- _Problems_:
A) According to the forum thread on hand planing, which way should the index finger point when gripping the tote?
B) Continue the forum thread on hand planing tips from its last sentence.

I'd like to offer a couple of technique tips on hand planing.

First, I noticed that you were gripping the tote of the plane using all four fingers and in a couple of instances your pinky finger was in an awkward position. Point your index finger in the direction you want the plane to go, it will give you more room especially on the smaller tote of a #3 plane and it will help with the tipping problem at the end of your cut.

Second, instead of skewing the plane at the end of the cut try releasing your grip completely from the knob of the plane and use your right hand only to keep the heel of the plane flat on the work. This will do two things for you, it will keep you from tilting the plane left or right, and it will keep you from diving down on the end of the cut.

I hope it was helpful,

Tim

So far so good Sean! Really like the instructional videos. Looking forward to rest of the build a long series.

@Timmy2Hands  said:

Hey Sean, great video.

I'd like to offer a couple of technique tips on hand planing.

First, I noticed that you were gripping the tote of the plane using all four fingers and in a couple of instances your pinky finger was in an awkward position. Point your index finger in the direction you want the plane to go, it will give you more room especially on the smaller tote of a #3 plane and it will help with the tipping problem at the end of your cut.

Second, instead of skewing the plane at the end of the cut try releasing your grip completely from the knob of the plane and use your right hand only to keep the heel of the plane flat on the work. This will do two things for you, it will keep you from tilting the plane left or right, and it will keep you from diving down on the end of the cut.

[Records from a pointing dataset]
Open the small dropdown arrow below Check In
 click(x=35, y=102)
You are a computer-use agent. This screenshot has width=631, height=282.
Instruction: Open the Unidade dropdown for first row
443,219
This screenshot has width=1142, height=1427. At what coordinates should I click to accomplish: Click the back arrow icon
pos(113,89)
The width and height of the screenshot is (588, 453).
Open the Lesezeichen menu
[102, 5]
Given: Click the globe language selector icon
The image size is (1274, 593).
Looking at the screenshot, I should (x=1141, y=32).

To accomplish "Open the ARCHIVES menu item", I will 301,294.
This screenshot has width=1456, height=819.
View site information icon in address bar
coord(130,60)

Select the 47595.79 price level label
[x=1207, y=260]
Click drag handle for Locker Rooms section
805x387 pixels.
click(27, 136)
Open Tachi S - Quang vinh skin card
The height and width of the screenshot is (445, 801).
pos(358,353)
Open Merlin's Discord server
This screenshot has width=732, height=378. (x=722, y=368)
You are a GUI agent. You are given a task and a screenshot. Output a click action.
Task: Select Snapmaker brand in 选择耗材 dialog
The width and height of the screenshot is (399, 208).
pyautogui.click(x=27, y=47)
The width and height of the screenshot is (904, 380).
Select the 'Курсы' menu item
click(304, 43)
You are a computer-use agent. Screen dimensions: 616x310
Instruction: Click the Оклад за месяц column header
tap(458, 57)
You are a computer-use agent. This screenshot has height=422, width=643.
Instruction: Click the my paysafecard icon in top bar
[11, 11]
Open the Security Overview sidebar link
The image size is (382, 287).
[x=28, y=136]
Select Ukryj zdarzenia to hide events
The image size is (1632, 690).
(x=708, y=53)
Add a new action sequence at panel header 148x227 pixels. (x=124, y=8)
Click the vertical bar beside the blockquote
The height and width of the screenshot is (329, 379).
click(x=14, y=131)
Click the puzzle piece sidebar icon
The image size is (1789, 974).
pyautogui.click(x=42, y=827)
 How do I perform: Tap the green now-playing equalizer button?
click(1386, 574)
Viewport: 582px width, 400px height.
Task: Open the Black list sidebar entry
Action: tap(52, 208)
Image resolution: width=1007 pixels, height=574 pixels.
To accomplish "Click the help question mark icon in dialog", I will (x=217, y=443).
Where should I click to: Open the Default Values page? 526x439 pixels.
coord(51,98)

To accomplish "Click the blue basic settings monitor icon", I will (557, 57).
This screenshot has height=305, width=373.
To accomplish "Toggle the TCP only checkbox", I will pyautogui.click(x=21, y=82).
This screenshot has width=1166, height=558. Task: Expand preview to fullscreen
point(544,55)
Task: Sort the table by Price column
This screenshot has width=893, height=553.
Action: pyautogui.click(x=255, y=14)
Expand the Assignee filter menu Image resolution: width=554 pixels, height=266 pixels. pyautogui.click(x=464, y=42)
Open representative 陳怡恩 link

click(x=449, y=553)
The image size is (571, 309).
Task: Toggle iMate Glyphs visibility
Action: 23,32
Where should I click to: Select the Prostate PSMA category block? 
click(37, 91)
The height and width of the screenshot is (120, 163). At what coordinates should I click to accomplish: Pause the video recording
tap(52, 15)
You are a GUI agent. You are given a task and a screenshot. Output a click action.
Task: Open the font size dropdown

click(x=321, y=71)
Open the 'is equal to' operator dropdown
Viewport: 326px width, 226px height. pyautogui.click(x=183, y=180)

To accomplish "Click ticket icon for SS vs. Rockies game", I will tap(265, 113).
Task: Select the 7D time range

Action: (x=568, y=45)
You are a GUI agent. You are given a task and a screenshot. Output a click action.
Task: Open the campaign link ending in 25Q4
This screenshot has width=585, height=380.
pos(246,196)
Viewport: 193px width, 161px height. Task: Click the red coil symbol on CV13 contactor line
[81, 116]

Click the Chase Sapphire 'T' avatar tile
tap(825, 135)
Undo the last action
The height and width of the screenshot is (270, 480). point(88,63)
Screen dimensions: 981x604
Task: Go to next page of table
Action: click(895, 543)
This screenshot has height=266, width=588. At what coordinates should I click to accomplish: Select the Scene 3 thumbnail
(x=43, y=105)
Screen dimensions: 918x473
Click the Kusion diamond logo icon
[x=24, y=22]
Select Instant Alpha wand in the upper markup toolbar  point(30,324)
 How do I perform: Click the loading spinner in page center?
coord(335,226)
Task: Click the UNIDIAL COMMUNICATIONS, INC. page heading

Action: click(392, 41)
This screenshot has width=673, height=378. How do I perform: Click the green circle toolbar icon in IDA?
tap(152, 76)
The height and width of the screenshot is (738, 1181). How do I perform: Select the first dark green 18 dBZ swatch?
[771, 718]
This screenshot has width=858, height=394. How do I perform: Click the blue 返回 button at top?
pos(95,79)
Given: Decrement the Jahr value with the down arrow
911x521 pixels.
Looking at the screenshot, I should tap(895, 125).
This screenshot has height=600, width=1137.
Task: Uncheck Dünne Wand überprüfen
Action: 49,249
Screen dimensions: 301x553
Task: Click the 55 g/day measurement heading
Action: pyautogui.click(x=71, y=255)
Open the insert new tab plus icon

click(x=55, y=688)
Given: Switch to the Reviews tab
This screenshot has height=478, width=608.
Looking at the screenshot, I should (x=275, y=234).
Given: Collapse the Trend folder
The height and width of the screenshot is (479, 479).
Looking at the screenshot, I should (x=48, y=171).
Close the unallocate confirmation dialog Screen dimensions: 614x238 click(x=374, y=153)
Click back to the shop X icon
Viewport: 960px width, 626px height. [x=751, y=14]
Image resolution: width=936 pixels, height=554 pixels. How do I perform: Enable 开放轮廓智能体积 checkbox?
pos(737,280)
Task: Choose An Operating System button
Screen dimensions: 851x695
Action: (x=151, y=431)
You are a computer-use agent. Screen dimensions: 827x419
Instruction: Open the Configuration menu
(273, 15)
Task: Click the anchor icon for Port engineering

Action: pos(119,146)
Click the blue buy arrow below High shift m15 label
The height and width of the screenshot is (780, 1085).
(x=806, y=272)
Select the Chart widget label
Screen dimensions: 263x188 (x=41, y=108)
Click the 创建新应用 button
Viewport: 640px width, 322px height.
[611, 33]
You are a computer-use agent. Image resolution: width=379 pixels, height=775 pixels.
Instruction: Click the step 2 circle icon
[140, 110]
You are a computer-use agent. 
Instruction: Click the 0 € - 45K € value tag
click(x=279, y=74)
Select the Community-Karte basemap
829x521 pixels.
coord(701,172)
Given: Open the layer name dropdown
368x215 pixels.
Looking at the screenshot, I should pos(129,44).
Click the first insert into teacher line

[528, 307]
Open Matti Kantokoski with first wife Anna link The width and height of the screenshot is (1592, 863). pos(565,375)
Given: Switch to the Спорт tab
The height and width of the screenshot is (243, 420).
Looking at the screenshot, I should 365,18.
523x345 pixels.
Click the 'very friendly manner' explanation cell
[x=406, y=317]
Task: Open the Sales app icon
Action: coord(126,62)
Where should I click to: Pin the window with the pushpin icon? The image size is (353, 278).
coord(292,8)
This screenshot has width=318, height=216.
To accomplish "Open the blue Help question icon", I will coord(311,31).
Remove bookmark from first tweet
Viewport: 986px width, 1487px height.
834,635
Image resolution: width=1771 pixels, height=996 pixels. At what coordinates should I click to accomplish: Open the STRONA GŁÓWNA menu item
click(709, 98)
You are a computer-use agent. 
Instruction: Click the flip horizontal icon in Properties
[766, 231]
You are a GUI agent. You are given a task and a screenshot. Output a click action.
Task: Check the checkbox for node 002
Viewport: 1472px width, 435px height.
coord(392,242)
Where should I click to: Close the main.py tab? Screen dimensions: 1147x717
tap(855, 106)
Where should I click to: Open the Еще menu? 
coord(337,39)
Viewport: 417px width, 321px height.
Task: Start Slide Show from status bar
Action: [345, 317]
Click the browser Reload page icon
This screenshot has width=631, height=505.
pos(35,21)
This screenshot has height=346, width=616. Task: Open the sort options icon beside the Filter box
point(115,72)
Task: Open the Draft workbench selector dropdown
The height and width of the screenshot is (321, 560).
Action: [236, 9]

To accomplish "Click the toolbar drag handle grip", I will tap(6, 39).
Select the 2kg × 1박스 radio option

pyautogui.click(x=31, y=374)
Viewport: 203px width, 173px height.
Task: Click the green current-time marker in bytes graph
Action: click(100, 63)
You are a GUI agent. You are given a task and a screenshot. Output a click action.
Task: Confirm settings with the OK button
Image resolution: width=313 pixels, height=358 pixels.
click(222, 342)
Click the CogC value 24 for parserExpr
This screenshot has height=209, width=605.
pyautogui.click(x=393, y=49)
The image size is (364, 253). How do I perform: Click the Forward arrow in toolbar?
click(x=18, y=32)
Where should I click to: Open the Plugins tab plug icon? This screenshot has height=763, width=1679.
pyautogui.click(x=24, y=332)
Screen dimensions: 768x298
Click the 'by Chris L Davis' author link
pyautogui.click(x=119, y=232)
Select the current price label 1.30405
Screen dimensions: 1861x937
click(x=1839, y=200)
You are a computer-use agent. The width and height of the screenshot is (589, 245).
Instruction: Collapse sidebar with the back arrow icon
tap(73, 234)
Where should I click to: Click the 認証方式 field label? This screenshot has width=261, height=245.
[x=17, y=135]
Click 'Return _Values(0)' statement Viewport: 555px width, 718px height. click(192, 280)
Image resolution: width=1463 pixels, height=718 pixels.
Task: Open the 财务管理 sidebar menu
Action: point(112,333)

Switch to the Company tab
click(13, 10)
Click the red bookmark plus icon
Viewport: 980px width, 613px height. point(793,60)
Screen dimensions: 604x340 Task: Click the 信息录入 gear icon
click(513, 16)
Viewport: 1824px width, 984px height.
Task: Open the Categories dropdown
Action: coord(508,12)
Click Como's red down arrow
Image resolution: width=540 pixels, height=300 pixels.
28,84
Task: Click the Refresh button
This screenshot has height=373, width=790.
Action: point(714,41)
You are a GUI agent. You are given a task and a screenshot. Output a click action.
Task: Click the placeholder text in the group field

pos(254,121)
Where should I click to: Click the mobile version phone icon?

- _Answers for the exercise_:
A) In the direction you want the plane to go.

B)
I hope it was helpful,

Tim

It absolutely was helpful, Tim! I appreciate it! I'm just getting used to using the smaller number 3, so I agree about the awkward placement of my fingers. I will pay attention to it next time if I remember lol.

Thats a good tip about letting the knob go completely and makes sense. As you can see, i'm mainly a power tool guy that's trying to incorporate hand tools more and more into my projects so tips like this really helps!

@guyswoodshop  said:

So far so good Sean! Really like the instructional videos. Looking forward to rest of the build a long series.

Thanks Guy! It feels weird not having to cut so much out of the video like my other YouTube videos. I really enjoy being able to show more of the process and not make people mad lol.

It's good to see @guyswoodshop in the house. (one of my favorite YouTubers).

I agree with him completely, I really dig the long format instructional videos.